**WHAT TO WORK ON**
The lines from the one containing "Open the Panels menu in viewport" through the last line below, both ends included, must be reproduced exactly, with no pictures.

##### SOURCE INFORMATION

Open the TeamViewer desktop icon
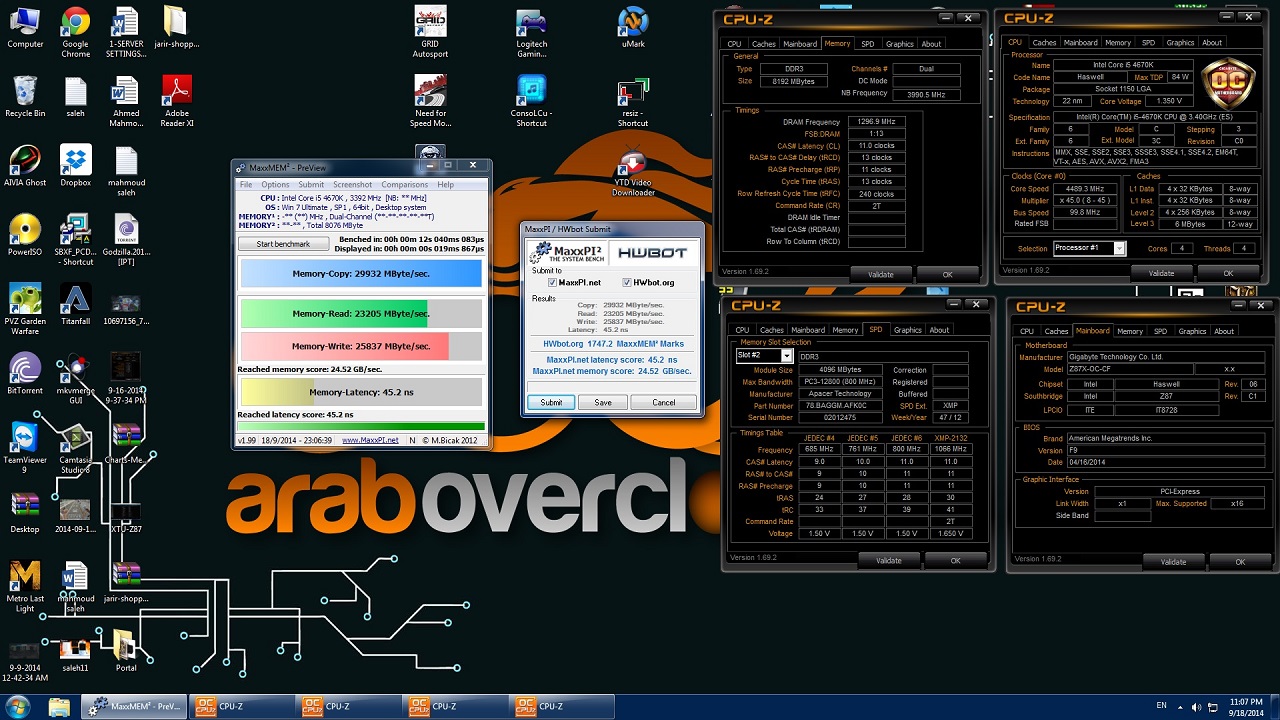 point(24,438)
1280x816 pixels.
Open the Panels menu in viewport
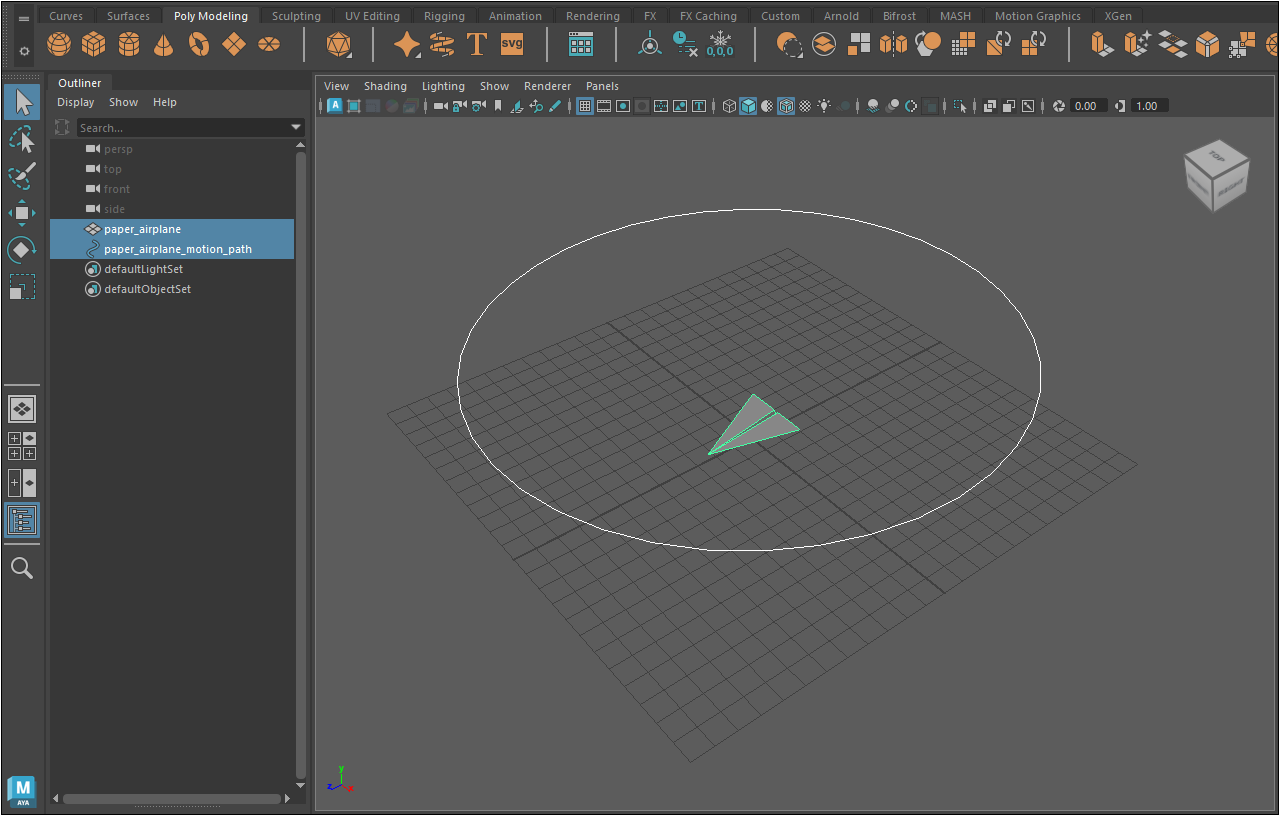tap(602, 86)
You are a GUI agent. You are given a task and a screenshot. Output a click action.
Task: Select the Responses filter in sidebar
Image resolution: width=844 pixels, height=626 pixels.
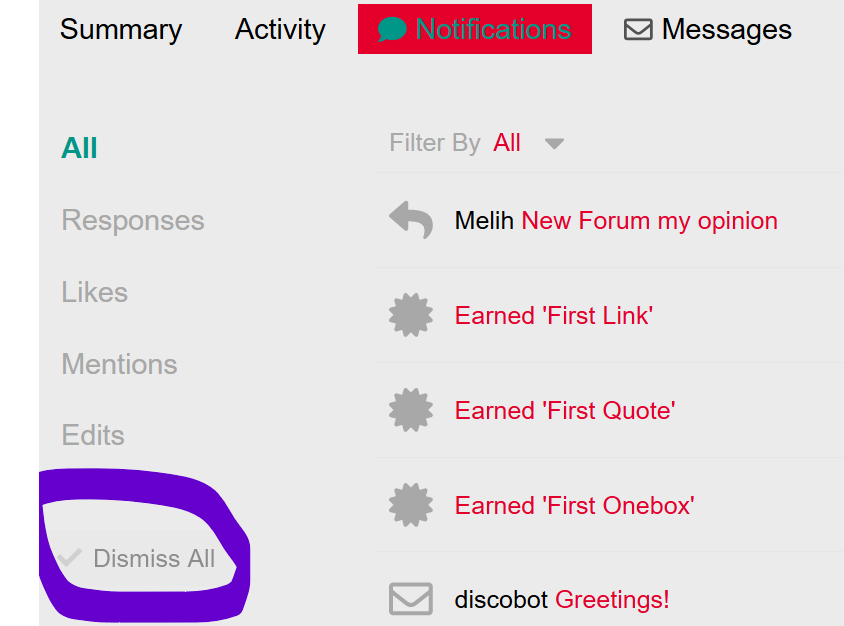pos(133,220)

##########

**ANSWER FOR THE TASK**
Open the Panels menu in viewport
tap(602, 86)
You are a GUI agent. You are given a task and a screenshot. Output a click action.
Task: Select the Responses filter in sidebar
Image resolution: width=844 pixels, height=626 pixels.
pos(133,220)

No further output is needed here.